Malaysiakini
On Sunday, Malaysia’s Anwar Ibrahim has his best – and seemingly last – chance to complete an extraordinary political comeback from beaten-down prisoner to leader of his country.
The 65-year-old former deputy prime minister and finance minister told Reuters in an interview he will step down if his three-party alliance fails to wrest power for the first time from the ruling National Front (BN) coalition in Sunday’s election.
“I’ll have given my best and if the people are not ready for change, it’s better that you have a post-Anwar situation,” he said after a gruelling day of campaigning in Malacca, a BN stronghold.
Anwar is closer to power than at any time since his meteoric career came crashing down in 1998 when he fell out with the then prime minister Mahathir Mohamad, his mentor and Malaysia’s longest-serving leader.
His alliance surged to its best-ever election result in 2008, gaining support from ethnic Chinese and Indians disillusioned with race-based policies favouring majority Malays and discontent over a lack of political and economic reform.
The charismatic former rising star of the ruling United Malays National Organisation (Umno) party said he was optimistic about going one better this time.
“What is encouraging compared with 2008 is that we have built the momentum rather early this time.
“Normally, you don’t see a crowd like tonight until the end of the campaign trail,” Anwar said as he sat down at a roadside restaurant close to midnight after a long day of campaigning.
Late diners mobbed Anwar for pictures and hand shakes, a reminder of how he remains a popular figure after his tumultuous political career.
‘Premature power play that failed’
Anwar, who had long been tipped to succeed Mahathir, was dismissed in 1998 and charged with sodomy and corruption after he clashed with Mahathir over his handling of the Asian financial crisis that battered Malaysia.
Many saw the events as a premature power play that failed badly for Anwar, who critics say is still motivated by intense personal ambition. However, his arrest sparked street protests calling for “reformasi”, or reform, that still resonate today, especially for a younger generation eager for change.
Images at the time of the goateed, bespectacled Anwar appearing in court with a black eye and bruises sparked international outrage. Only a year earlier,Time magazine had put him on its cover, calling him “The Future of Asia”.
Anwar spent six years in solitary confinement and was forced to sit out Malaysia’s next two elections before returning to parliament in 2008 with a sweeping by-election victory.
Fresh allegations of sodomy then surfaced and many expected Anwar’s political career to end with a guilty verdict in court.
Instead, he was given a new lease on political life when he was acquitted in January 2012 following a trial that gripped the Muslim-majority, multi-ethnic nation of 28 million people.

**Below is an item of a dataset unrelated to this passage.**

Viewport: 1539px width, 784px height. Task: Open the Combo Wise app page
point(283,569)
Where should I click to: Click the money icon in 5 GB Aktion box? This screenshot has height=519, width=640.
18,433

Anwar has always maintained the charges against him were politically-motivated, a view shared by international human rights groups and a majority of Malaysians in opinion polls.
Fallen heir
Anwar has promoted a rival vision for Malaysia that would abolish or scale back its most authoritarian laws and scrap a system of ethnic preferences for majority Malays.
A magnetic speaker who has cultivated a range of international allies, Anwar rails against the network of patronage that has grown up between Umno and well-connected business people, fostering inefficiency and corruption.
His critics say he is far from clean himself, having long thrived within the very same establishment.
“Malaysia must mature as a democracy. And we must be able to ensure that the (country’s) enormous wealth be well and prudently managed,” Anwar said.
Anwar was born in northern Penang island in 1947, the son of a hospital porter who later became a member of parliament. He attended one of Malaysia’s top schools and made his name as a firebrand Islamic youth leader.
He was jailed for 20 months in 1974 under a sweeping Internal Security Act (ISA) for leading anti-government demonstrations against poverty.
Mahathir invited him to join Umno in 1982 to bridge a gap between the party’s ethnic Malay nationalist image and its rising Islamic aspirations.
He held a string of senior cabinet posts, including the ministries of agriculture and education, and had been finance minister since 1991 when he was sacked.
After his first sodomy conviction was overturned in 2004, Anwar quickly returned to politics as the head of a revitalised, multi-ethnic opposition, centred around Islamists and secular social reformers.
The 2008 election put Anwar’s coalition tantalisingly close to a parliamentary majority, challenging the coalition which has controlled Malaysia since independence from Britain in 1957.